Rasputin... The Mad Monk (1966)
Mad, he was bloody furious, I can tell you. Hammer's over-wrought entry into the almost-straight historical drama-cum-horror genre is actually a bit of a masterpiece, despite being saddled with crap production values and a galloping lack of actual historical accuracy.
It's also Christopher Lee's finest Hammer hour, as he finally gets the chance to cut loose and be what he is, a larger-than-life ham.
Lee's performance as the original hairy krishna is actually what makes the film so good (which is a rarity). From his overpowering entrance into the bar at the beginning (he looks huge) to his eventual over-the-top murder, he overshadows everyone else (literally, at some points). It's the part he was born to play, and he knows it. Whether he's out-drinking an entire pub, seducing and then abandoning Barbara Shelley, or plotting the murder of the Tsarina, he's never less than brilliant. And this is from someone who finds him dull and overrated in practially every other horror film he's graced.
Unfortunately, Lee's powerhouse performance is pretty much the whole film. Produced back-to-back with Dracula - Prince Of Darkness, Rasputin shares identical sets, the same cast and even the same wardrobe (by the look of it), which tends to detract from the proceedings slightly. When the Tsarina eventually does get thrown from the castle walls, you half expect him to land on Dracula as he frantically scrabbles to stay afloat on his ice floe. They're that similar.
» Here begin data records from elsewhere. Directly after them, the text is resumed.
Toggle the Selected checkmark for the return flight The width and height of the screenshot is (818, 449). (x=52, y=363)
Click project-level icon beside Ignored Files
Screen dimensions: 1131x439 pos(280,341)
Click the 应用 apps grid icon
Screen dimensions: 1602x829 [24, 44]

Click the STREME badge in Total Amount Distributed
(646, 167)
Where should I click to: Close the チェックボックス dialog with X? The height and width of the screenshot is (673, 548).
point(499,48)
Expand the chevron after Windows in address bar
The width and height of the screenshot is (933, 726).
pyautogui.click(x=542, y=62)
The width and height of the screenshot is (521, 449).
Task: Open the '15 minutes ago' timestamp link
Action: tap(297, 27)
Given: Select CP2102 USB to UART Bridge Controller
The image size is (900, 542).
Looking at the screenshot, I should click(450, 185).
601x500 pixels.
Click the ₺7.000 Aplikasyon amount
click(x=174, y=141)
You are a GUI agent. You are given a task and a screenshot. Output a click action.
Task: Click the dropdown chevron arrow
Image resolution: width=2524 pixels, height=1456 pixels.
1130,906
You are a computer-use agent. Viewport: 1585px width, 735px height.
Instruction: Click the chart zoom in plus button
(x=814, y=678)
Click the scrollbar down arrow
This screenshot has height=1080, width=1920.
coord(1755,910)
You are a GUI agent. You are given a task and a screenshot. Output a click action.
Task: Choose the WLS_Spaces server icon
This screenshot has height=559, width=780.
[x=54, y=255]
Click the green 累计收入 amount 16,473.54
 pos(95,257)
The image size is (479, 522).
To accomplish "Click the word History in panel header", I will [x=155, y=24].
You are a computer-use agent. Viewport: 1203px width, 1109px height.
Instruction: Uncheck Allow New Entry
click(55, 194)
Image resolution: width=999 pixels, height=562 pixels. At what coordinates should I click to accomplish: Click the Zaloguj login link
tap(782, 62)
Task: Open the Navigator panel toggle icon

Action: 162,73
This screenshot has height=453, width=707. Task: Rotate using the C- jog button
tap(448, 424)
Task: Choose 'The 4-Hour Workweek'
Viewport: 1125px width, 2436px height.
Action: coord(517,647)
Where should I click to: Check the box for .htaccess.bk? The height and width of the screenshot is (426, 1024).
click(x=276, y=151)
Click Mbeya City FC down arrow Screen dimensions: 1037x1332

And as Russia's greatest love machine hypno-murders, acid-chucks and hand-lops his way through the cast, you tend to find yourself on the side of the far more interesting and less cardboard-like Lee. All the other characters are just there to be mutilated, driven insane or chucked off the battlements.
The final scenes are fantastic, though, as everyone finally decides they had enough of the by-now bonkers (never mind just mad) Monk, who, in best Jason Vorhees-style, refuses to lie down when poisoned etc.
Rasputin - The Mad Monk may be mild compared with the excesses of the other stuff Hammer was chucking out at the time (there's no throat cutting, staking, zombie beheadings, or hideous snakebites to contend with), but where it scores is in its (shaky) basis in historical fact, Lee's powerhouse performance, and that 70s silver-clad funksters Boney M wrote a song about it. You don't get better than that.